# Cross Entropy

## 1. Statement

The cross entropy between two distributions \(p\) and \(q\) over the same outcome space \(\mathcal{X}\) is: \[H(p,q) = -\sum_{x\in\mathcal{X}} p(x)\log(q(x))\]

Cross entropy can be interpreted as the amount of bits required on average to encode samples from the true distribution \(p\), using a code that has been optimized for a distribution \(q\). Here, \(-\log(q(x))\) is the amount of bits needed to encode the outcome \(x\) in a code optimized for \(q\) (see entropy).

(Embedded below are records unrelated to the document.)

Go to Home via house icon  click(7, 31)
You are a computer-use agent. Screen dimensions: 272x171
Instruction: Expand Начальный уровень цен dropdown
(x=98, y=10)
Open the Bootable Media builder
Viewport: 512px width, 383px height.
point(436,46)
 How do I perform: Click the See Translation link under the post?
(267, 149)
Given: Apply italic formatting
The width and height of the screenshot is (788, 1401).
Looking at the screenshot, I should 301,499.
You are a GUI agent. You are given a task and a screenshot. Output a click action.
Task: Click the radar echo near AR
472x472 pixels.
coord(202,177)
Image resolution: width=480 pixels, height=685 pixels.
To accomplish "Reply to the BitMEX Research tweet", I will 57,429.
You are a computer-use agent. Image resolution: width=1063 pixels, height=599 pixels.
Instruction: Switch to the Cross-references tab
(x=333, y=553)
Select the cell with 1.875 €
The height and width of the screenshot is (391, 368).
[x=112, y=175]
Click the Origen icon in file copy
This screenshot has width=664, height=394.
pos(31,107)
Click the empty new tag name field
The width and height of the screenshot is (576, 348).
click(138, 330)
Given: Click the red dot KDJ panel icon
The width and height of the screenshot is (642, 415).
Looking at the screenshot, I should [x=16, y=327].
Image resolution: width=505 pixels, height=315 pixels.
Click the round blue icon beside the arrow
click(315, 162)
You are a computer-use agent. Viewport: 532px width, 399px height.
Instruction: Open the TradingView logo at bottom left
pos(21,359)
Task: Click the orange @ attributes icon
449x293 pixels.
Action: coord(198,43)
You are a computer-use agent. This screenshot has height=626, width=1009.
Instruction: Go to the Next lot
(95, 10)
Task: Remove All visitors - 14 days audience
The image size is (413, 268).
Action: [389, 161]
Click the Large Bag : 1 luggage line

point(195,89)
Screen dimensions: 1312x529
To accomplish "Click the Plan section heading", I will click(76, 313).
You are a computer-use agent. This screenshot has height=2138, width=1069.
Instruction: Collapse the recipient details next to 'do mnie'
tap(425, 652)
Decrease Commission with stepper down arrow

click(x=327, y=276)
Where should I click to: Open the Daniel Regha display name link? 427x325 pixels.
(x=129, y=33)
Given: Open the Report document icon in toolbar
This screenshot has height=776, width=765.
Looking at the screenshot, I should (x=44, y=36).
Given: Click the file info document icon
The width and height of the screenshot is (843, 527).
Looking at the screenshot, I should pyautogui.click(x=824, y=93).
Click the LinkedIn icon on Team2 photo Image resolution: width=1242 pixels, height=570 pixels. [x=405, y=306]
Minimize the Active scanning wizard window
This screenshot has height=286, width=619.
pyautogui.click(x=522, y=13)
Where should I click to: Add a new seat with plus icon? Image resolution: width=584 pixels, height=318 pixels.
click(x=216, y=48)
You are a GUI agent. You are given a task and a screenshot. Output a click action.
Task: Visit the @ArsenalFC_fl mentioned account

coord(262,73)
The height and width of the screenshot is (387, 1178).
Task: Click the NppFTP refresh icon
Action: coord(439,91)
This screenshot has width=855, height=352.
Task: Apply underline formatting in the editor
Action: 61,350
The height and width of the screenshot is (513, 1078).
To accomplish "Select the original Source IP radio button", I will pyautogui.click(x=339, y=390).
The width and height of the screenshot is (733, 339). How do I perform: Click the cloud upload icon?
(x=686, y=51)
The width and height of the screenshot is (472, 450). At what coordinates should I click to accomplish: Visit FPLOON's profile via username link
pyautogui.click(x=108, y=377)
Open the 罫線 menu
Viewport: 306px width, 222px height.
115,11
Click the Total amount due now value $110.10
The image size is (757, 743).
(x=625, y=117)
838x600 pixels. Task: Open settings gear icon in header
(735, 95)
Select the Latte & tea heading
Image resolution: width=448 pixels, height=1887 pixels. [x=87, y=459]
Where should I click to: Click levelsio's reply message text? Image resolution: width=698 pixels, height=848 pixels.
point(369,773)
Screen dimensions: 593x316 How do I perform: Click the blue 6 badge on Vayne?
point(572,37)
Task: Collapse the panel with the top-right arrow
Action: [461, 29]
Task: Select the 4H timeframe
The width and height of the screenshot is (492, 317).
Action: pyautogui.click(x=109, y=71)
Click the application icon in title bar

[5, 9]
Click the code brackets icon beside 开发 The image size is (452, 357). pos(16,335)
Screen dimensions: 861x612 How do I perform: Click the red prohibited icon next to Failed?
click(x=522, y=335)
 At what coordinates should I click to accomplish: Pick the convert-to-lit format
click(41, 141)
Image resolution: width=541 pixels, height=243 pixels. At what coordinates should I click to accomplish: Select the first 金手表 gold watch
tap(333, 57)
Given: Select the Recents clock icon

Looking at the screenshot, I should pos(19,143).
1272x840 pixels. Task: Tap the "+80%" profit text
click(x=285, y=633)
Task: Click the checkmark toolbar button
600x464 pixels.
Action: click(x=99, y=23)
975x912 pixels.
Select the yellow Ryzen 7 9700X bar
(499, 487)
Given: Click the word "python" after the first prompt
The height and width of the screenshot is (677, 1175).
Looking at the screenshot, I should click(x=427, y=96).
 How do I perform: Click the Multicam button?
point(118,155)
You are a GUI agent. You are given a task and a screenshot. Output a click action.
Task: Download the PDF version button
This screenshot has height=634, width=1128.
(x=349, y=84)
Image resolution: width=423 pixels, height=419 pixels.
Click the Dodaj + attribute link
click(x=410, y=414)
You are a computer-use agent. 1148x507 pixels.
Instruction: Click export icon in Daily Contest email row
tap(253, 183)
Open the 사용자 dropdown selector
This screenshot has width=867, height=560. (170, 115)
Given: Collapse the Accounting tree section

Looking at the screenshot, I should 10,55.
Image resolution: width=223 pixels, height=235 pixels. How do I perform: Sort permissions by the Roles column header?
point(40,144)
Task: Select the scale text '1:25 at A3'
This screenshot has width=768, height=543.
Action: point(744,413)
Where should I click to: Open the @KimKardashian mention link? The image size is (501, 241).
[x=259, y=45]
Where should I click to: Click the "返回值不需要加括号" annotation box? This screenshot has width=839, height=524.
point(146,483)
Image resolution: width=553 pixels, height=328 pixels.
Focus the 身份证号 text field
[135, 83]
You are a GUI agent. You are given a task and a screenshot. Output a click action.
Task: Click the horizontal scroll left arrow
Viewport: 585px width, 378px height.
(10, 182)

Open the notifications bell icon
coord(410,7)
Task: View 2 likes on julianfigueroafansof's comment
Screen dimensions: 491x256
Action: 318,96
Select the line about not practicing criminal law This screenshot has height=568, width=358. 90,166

This interpretation comes from the Kraft-McMillan inequality, which says that the encoded lengths of the source symbols defines an implicit distribution \(q\). For example, if we use a binary code to encode \(x\), and the code word has length \(l_x\), then \(q(x) = (\frac{1}{2})^{l_x}\).

To see this interpretation a little differently, you can assume that we have already been given a coding for \(X\), where the code lengths are \(l_x\). Then, this code is optimized for a distribution \(q\), as described above.

## 2. Relation to KL-Divergence

Recall that the KL divergence is the *additional* bits needed on average to encode samples from the true distribution \(p\), using a code optimized for \(q\). The cross entropy can be written as:
\[
H(p, q) = H(p) + D_{KL}(p || q)
\]
Recall that \(H(p)\) is interpreted as: "the average number of bits needed to encode a sample from \(p\) using a code optimized for \(p\)"

This stack overflow answer says that cross entropy is more robust when doing mini-batch. (Why?)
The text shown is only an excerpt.